Each had it's own fan base, and street fights were
known to break out at the slightest infraction when it came to multiplayer
fragging.
In the last five years, things have gotten bigger, better,
more involved, and games have changed to match said expansion, with
the market opening up to involve dozens of developers and just as
many games.
With Unreal Tournament 2003, Epic thought they had it
made but as is always the case, there was someone hanging about
ready to screw everything up.
In this case, the 'someone' was a 'something', and that something
was Battlefield 1942.
With its crisp WWII flavour and massive multiplayer potential,
it quickly usurped the multiplayer throne, leaving UT2003 out in
the cold due to what was perceived as a lack of innovation, a severe
case of 'been there, done that, seen the movie, read the book and
bought the tee-shirt'.
So, two years on, we're older, shaggier, flabbier and not a skerrick
wiser. Looking down the barrels of our polished sniper rifles, the
contenders for this year's multiplayer market have lined up, taken
their places and, at the back, brawls are breaking out.

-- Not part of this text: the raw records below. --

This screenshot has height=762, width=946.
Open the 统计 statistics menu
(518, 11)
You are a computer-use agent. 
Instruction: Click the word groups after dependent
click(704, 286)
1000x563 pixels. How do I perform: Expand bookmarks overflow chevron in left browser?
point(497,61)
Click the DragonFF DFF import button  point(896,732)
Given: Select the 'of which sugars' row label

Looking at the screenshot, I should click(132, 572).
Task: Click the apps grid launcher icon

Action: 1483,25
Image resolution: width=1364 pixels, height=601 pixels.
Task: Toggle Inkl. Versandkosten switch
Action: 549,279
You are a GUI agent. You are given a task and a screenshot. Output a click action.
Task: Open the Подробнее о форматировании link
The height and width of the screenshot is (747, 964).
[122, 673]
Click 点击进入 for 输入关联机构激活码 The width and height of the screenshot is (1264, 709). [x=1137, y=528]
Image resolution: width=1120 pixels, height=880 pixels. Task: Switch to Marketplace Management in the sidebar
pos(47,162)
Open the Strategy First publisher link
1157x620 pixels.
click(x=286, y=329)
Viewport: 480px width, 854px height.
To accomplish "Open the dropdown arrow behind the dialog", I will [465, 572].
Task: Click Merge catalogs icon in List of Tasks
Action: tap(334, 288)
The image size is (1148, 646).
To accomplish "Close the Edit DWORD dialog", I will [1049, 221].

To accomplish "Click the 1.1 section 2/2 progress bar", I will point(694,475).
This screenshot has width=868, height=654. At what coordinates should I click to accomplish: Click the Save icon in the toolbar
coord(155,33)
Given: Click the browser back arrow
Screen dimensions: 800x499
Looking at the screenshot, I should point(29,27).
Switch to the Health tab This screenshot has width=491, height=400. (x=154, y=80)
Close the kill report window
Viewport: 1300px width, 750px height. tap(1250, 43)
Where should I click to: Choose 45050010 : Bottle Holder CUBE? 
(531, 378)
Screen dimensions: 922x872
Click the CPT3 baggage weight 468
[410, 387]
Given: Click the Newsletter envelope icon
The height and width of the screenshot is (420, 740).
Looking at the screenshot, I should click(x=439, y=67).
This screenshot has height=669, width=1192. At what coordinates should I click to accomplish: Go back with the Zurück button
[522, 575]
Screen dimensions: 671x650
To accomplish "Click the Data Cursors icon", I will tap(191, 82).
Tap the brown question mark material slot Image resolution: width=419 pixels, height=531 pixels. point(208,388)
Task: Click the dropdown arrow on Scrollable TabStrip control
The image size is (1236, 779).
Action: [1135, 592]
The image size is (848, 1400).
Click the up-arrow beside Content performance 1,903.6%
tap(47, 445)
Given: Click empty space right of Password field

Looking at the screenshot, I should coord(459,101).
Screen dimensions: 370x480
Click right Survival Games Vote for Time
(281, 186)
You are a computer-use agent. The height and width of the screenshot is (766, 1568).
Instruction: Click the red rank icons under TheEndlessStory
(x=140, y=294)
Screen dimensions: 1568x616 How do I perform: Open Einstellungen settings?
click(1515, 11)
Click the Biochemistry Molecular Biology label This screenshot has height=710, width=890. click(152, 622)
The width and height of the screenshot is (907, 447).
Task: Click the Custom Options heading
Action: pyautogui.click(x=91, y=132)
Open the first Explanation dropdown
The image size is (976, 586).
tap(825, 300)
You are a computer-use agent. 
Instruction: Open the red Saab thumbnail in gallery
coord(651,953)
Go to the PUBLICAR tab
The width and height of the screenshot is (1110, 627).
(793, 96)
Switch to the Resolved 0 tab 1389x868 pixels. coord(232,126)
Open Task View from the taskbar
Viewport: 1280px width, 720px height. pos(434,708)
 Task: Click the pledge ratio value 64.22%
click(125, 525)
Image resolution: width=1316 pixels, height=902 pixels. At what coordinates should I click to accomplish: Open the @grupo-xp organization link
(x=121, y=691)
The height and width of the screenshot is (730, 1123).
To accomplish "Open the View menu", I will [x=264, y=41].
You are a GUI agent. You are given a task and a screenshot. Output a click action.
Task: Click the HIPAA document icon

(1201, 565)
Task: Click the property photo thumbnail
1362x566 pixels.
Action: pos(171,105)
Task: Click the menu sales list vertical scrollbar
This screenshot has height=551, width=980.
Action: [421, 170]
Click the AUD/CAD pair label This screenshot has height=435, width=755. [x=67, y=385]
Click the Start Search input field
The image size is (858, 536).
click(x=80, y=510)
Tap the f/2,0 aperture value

The whistle blows and, jostling for pole position, we have the
heroin-addled Battlefield Vietnam and Unreal Tournament 2004, grizzled
space marine and promoter of good curry. Personally, my money's
on UT2004.
It's an impressive package, any way you look at it. With 10 game
modes, four new weapons, nearly fifty new maps, five announcer voices,
more bots than you can shake a minigun at, land and air-based vehicles
(finally) and the reintroduction of the classical UT sniper rifle,
this is the real deal, no doubt about it.
Firstly, presentation: Clocking in a hefty 5.5Gb (six CDs or two
DVDs, don'tcha know?), and complete with glossy full-colour manual,
from the moment you open the box you know you're in for something
special, and if the install doesn't tell you that much, your first
deathmatch certainly will.
Optimised like nothing you've ever seen, UT2004 seems to be the
ultimate scalability experiment, running smoothly on anything from
beast-boxes to wee 'ickle midget PCs from the Bronze Age, and looking
good no matter what.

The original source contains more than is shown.